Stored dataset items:
__________

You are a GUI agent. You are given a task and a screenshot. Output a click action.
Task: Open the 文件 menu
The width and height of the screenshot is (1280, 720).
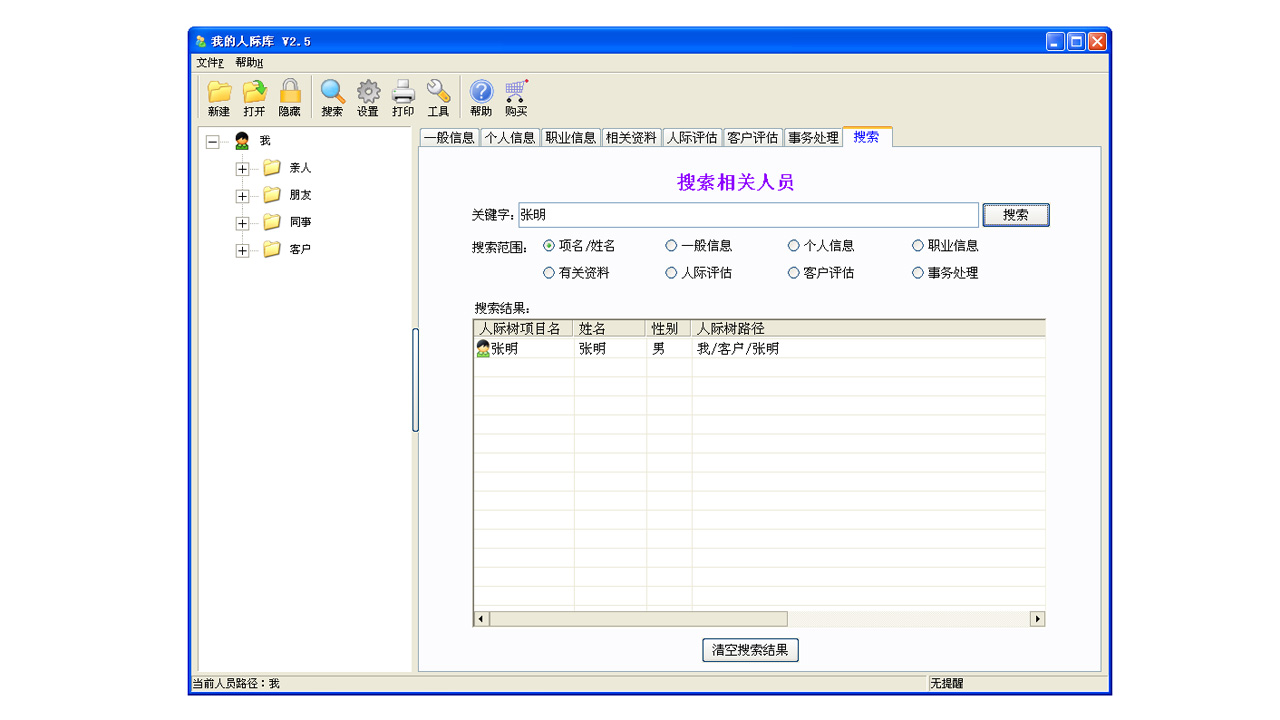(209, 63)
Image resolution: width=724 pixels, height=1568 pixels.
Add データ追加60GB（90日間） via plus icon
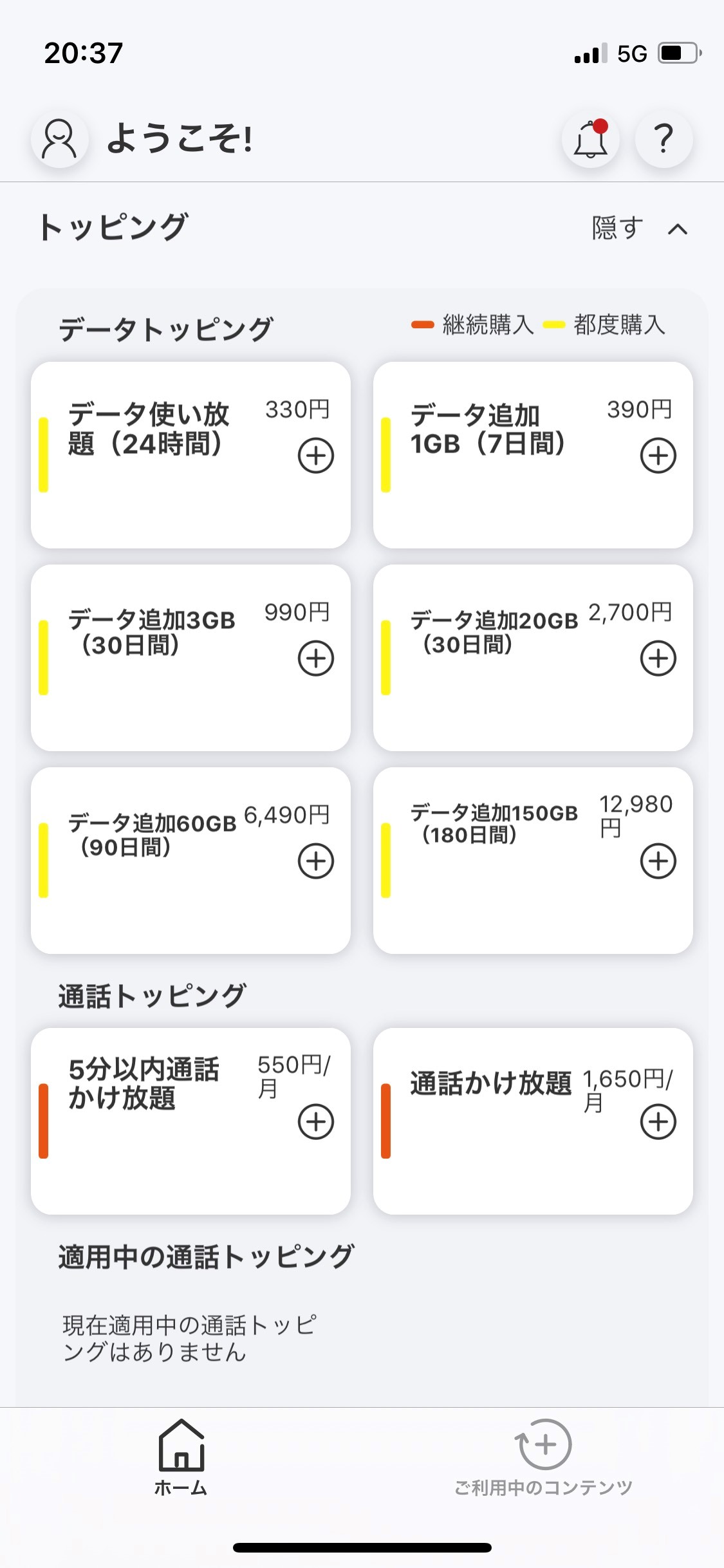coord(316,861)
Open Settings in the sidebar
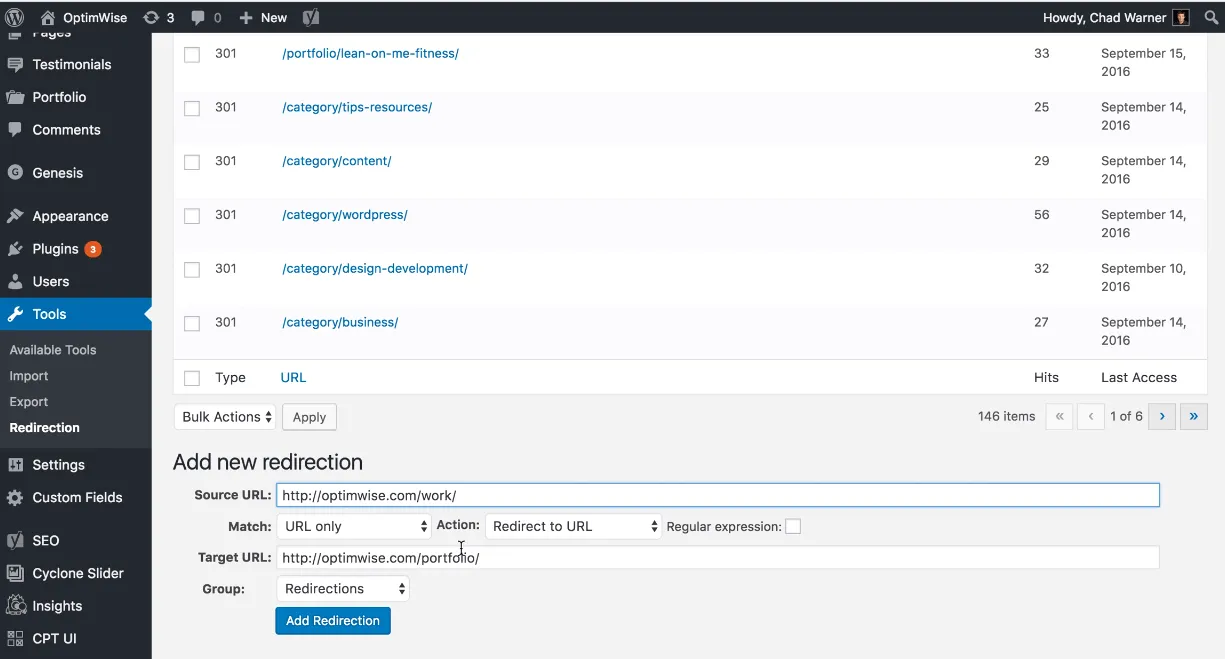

__________

**INSTRUCTIONS FOR THE TASK**:
The data is to be returned exactly as it stands, pictures aside.

**SOLUTION**:
You are a GUI agent. You are given a task and a screenshot. Output a click action.
Task: Open the 文件 menu
The width and height of the screenshot is (1280, 720).
(209, 63)
Image resolution: width=724 pixels, height=1568 pixels.
Add データ追加60GB（90日間） via plus icon
coord(316,861)
Open Settings in the sidebar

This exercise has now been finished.